Kabinede beklenen “yenilenme” nihayet gerçekleştirildi!
“Kimi bakanlar” gitti.
Yerlerine “yeni isimler” geldi.
Kimilerinin ise “görev yerleri” değiştirildi. Kimi başbakan
yardımcılığından “daha aktif bir bakanlığa” getirilirken kimi de
“aktif bakanlıktan” başbakan yardımcılığına kaydırıldı.
Kabinedeki bu yenilenmeyi nasıl okumak lazım?
Bize göre bu yenilenme “yorgun metaller” arasındaki “nöbet”

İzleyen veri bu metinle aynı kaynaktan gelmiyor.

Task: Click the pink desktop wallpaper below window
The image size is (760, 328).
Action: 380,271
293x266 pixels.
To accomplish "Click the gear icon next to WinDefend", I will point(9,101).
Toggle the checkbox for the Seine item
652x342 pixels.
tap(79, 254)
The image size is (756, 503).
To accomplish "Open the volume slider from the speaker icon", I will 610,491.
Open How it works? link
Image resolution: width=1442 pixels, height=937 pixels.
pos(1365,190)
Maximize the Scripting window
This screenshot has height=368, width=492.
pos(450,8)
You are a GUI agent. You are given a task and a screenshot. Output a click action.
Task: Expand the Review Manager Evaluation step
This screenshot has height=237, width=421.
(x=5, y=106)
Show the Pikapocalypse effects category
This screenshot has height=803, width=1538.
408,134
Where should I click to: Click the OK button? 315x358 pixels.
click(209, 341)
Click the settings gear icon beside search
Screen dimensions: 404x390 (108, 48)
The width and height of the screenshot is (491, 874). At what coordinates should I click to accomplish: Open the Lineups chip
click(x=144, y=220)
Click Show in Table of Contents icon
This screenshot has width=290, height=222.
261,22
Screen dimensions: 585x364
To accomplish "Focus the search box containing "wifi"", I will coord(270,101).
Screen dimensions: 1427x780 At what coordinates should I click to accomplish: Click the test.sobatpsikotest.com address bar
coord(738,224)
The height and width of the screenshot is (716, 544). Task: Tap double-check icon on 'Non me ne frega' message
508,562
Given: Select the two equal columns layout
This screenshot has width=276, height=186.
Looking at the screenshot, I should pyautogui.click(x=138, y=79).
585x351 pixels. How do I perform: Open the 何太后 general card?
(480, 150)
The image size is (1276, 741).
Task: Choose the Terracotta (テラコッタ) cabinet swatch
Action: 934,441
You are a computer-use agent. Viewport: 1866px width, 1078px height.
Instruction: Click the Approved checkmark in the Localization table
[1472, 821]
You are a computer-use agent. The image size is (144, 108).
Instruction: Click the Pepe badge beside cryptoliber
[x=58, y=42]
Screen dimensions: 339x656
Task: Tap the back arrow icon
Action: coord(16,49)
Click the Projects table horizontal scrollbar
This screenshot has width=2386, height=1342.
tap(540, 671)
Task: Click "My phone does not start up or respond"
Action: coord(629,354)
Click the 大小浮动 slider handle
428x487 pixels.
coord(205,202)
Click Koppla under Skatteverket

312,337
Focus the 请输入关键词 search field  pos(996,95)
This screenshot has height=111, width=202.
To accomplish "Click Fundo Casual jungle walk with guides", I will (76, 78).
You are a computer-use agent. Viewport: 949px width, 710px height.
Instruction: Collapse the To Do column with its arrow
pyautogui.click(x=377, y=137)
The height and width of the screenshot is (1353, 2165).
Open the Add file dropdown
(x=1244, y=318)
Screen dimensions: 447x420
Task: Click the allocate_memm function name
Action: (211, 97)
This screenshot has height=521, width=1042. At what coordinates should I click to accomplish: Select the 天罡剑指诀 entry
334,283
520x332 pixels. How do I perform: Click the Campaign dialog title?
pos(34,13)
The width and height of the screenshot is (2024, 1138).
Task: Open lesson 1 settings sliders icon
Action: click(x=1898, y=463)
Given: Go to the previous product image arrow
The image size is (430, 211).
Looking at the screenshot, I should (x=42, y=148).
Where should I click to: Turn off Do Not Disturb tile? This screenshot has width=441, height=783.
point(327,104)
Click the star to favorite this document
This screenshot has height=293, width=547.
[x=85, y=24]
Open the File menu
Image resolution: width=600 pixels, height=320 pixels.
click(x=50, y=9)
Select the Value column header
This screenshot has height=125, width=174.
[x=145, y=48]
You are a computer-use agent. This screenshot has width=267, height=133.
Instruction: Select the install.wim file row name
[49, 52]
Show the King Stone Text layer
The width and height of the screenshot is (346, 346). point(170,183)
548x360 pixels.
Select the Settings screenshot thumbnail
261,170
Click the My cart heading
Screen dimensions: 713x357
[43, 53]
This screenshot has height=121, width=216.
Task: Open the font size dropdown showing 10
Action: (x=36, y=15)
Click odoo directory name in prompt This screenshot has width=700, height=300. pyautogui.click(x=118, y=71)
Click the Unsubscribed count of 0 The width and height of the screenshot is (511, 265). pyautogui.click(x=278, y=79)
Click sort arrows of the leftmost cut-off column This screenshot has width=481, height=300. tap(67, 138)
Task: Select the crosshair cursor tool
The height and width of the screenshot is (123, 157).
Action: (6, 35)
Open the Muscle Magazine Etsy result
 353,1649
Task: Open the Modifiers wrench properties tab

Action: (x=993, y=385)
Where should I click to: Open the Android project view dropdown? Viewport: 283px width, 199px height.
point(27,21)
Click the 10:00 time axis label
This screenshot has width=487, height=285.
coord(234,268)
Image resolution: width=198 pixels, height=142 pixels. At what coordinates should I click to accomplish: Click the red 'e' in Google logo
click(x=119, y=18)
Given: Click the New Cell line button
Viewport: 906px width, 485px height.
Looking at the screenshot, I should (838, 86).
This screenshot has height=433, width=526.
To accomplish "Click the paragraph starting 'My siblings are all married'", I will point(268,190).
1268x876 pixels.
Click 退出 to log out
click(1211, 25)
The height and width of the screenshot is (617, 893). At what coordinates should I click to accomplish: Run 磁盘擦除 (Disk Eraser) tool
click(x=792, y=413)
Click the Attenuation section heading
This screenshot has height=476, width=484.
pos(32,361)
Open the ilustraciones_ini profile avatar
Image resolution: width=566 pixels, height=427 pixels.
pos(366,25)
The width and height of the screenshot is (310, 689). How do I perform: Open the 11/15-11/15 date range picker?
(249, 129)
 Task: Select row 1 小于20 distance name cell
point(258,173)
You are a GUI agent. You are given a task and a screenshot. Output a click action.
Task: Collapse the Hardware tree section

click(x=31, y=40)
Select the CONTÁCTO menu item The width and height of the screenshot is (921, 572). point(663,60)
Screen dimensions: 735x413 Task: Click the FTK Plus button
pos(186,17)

değişiminden başka bir anlam taşımıyor.
Yani “yorgun metallerin” biri gitti, diğeri geldi. Ama “yorgunluk”
bitmedi.
Ya da bir “yorgun metal” bir görevden diğerine “kaydırılarak” sonuç
alınmaya gidildi! Dinlendirilmeye çekilen “yorgun metalleri”
anlıyoruz.
Artık “verimsizler” diye bir kenara çekilmiş olmalılar.
Ama bir görevden diğer göreve kaydırılan “yorgun metalleri”
anlamakta güçlük çekiyoruz.
Başbakan yardımcılığından “aktif bir bakanlık” görevine getirilen
“yorgun metali” de anlayışla karşılamak mümkün!
Ancak “aktif bakanlık” görevinde iken “başbakan yardımcısı”
yapılanların hali “tenzilen terfi” gibi bir şey değil mi?
Böyle bir yenilenme iktidar açısından ne kadar “moral kaynağı” olur
bilemiyoruz. Beş bakanın kabine dışı kalması ile “yorgun
metallerden” kurtulmuş olacaklarsa ne âlâ!